**What is asked:**
Rewrite everything from the line containing "Task: Point to the word island in the heading" down through the line containing "Action: (770, 252)", swapping "striped bar" for "striped band" and leaving all else unchanged.

===== Records for this exercise

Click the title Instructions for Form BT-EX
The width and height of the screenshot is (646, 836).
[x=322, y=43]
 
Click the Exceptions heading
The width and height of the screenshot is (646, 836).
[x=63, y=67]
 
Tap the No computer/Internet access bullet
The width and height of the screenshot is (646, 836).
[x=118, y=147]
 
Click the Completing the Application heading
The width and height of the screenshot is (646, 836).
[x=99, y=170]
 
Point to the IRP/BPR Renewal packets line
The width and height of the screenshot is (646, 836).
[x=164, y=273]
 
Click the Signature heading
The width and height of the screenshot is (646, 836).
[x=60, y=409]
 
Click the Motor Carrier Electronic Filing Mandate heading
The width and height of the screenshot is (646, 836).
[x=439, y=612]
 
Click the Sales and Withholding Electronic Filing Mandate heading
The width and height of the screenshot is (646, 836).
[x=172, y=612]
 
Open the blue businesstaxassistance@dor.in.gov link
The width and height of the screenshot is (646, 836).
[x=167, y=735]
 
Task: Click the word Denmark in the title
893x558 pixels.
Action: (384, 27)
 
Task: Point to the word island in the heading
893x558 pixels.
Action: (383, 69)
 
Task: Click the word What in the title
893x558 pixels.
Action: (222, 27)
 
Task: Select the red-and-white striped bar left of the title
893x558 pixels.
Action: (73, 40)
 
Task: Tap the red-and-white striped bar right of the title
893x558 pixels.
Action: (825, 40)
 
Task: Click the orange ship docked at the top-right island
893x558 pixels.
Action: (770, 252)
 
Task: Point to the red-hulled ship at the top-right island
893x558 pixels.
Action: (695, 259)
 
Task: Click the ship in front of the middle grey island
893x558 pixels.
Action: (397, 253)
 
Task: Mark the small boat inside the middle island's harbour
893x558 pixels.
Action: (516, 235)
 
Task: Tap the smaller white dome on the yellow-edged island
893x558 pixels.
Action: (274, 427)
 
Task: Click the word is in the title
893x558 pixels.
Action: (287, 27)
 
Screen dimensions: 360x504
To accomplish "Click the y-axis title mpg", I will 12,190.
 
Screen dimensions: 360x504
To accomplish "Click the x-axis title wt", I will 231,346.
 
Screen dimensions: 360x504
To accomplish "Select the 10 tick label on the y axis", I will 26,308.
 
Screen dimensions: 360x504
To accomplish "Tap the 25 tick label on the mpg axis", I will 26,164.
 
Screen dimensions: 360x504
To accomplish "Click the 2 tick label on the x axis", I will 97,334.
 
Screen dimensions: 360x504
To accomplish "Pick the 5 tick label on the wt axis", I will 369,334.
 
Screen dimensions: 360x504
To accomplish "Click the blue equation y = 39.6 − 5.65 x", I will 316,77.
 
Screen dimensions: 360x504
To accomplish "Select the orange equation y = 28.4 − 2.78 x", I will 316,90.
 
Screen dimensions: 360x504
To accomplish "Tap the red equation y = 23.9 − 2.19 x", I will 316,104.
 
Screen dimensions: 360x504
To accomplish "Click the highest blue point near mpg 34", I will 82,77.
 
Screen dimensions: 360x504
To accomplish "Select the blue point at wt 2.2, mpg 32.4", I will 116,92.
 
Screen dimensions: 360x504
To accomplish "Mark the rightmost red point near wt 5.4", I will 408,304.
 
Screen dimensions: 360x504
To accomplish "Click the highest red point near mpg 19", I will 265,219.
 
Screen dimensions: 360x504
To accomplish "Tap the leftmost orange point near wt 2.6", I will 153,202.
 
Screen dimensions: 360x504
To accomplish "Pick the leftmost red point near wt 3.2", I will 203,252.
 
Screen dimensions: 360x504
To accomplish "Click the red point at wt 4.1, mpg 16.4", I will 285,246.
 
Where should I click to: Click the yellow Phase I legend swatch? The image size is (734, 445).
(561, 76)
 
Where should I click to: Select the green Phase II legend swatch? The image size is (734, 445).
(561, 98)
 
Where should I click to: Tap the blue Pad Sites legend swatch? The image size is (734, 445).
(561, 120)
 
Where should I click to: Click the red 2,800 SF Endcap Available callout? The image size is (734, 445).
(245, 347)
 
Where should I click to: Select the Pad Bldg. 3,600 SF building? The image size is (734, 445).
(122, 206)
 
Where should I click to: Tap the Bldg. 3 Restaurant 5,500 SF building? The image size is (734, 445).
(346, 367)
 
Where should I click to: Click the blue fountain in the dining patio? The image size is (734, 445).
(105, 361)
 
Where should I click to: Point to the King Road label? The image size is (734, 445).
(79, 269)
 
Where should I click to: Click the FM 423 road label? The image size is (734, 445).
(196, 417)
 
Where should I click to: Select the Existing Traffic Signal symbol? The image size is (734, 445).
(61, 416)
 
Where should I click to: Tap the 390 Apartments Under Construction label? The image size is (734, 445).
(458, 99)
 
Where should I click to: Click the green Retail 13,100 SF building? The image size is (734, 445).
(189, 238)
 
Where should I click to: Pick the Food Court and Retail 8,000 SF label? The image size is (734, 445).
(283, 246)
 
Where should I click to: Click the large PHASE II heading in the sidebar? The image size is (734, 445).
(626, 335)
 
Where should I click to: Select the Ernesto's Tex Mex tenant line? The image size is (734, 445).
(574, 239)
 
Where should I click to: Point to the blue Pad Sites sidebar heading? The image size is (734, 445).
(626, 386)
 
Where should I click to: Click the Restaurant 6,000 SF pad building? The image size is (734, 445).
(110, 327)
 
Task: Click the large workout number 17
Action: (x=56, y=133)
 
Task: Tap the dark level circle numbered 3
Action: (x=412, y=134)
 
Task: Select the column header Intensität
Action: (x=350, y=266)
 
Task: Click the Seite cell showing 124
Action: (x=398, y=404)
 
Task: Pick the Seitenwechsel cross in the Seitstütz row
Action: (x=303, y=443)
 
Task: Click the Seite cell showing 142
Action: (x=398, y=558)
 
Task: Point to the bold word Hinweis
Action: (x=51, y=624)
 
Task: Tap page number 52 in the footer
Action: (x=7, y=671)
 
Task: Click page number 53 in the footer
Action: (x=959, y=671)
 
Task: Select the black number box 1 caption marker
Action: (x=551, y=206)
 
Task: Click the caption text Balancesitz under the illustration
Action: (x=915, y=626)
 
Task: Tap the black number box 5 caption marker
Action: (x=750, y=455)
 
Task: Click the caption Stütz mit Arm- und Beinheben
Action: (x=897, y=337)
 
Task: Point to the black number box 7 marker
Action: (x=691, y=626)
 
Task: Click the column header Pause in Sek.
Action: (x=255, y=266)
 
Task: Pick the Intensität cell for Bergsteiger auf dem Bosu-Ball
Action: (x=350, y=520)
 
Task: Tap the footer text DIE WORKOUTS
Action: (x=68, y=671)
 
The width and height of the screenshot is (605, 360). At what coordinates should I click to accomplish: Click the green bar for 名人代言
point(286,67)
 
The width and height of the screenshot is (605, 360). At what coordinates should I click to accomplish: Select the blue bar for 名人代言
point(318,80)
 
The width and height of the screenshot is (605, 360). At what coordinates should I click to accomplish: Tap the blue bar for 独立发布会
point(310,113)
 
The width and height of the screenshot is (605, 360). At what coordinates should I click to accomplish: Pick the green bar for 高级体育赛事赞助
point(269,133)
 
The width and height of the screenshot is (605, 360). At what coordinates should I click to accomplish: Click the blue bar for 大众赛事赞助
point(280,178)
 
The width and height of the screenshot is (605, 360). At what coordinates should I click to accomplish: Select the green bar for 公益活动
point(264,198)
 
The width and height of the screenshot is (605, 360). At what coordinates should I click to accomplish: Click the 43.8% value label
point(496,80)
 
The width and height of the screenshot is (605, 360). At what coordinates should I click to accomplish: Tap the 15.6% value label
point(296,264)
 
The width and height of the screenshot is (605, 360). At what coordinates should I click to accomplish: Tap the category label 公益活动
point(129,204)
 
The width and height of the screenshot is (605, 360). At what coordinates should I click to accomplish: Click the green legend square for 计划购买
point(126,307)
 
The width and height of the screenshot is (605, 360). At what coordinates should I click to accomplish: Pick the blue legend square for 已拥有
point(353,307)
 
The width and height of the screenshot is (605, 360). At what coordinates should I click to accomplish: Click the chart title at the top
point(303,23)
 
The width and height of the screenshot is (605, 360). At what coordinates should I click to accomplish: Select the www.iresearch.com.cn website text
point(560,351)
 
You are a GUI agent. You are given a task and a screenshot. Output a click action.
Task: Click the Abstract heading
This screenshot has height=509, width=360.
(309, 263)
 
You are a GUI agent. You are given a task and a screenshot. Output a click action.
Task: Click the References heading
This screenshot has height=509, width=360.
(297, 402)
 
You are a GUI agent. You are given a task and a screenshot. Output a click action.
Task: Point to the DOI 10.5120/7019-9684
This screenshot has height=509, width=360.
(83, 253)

==========

**The result:**
Task: Point to the word island in the heading
893x558 pixels.
Action: (383, 69)
 
Task: Click the word What in the title
893x558 pixels.
Action: (222, 27)
 
Task: Select the red-and-white striped band left of the title
893x558 pixels.
Action: (73, 40)
 
Task: Tap the red-and-white striped band right of the title
893x558 pixels.
Action: (825, 40)
 
Task: Click the orange ship docked at the top-right island
893x558 pixels.
Action: (770, 252)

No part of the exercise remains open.